Underplanted and odd fish selection for the 2007 world's best aquascape IMHO.

No sour grapes, of course!  I placed 775th...

Others -

http://www.youtube.com/watch?v=GyqQMpPN ... re=related
http://www.youtube.com/watch?v=LO-XMkXl ... re=related
http://www.youtube.com/watch?v=yHDHfHVq ... re=related


----------



## Ed Seeley (29 Dec 2007)

George Farmer said:
			
		

> Underplanted and odd fish selection for the 2007 world's best aquascape IMHO.

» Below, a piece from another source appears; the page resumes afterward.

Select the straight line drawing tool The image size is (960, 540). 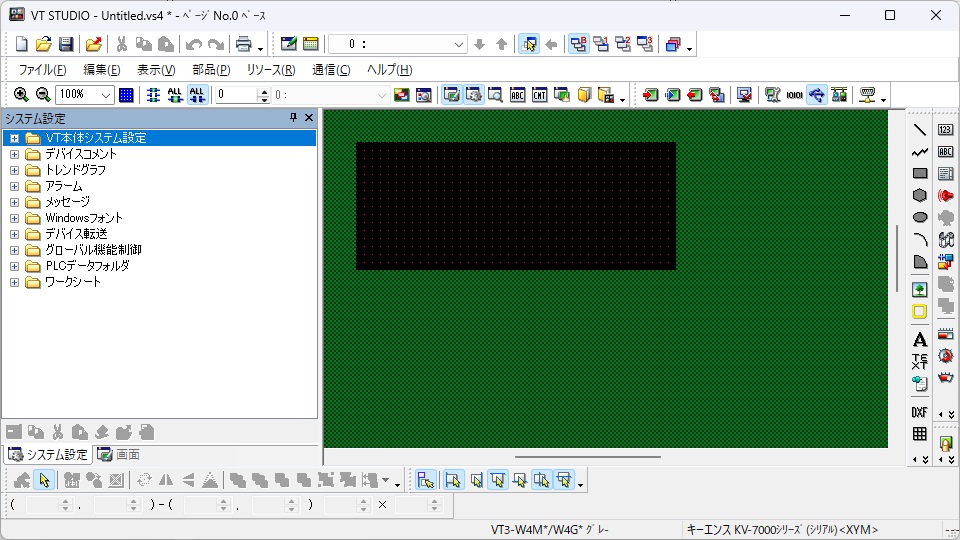pyautogui.click(x=920, y=130)
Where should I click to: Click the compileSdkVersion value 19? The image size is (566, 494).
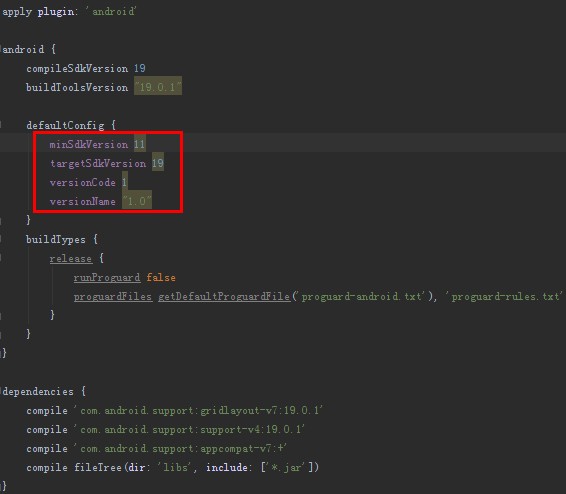point(139,68)
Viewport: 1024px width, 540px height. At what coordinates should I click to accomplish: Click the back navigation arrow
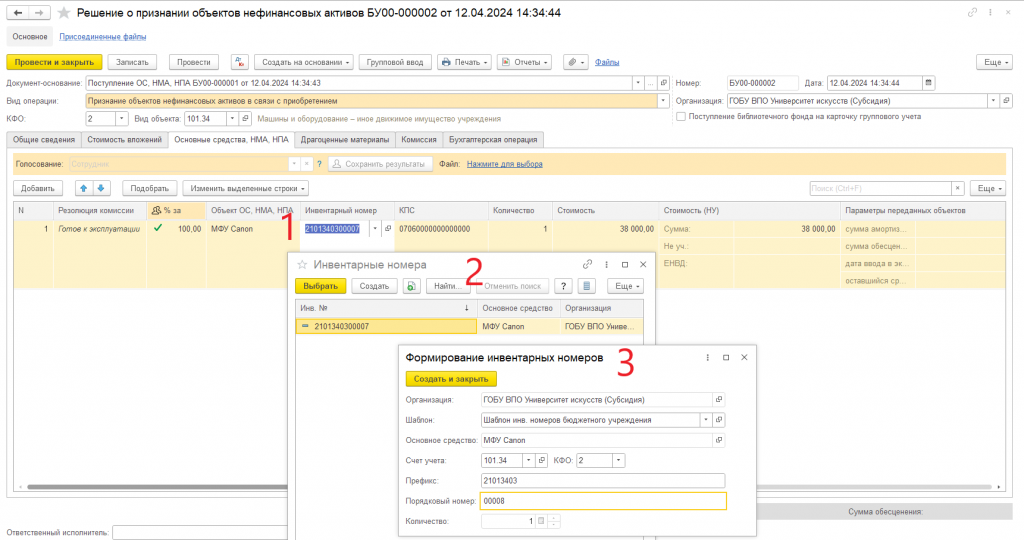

Not bad wood though!  Could really do with some like that!  James might disagree on the choice of Angelfish as an 'odd' selection too!!!  (Not sure about the Denisoni barbs with them though I agree!  )



			
				George Farmer said:
			
		

> No sour grapes, of course!  I placed 775th...



Of course not George!


----------



## Tom (29 Dec 2007)

I like the way the reporter scares the hell out of the fish 

Tom


----------



## cousin it (30 Dec 2007)

it is a very refresing style, the fish could be improved to suit the scape better but I could very happily live with a layout like that.


----------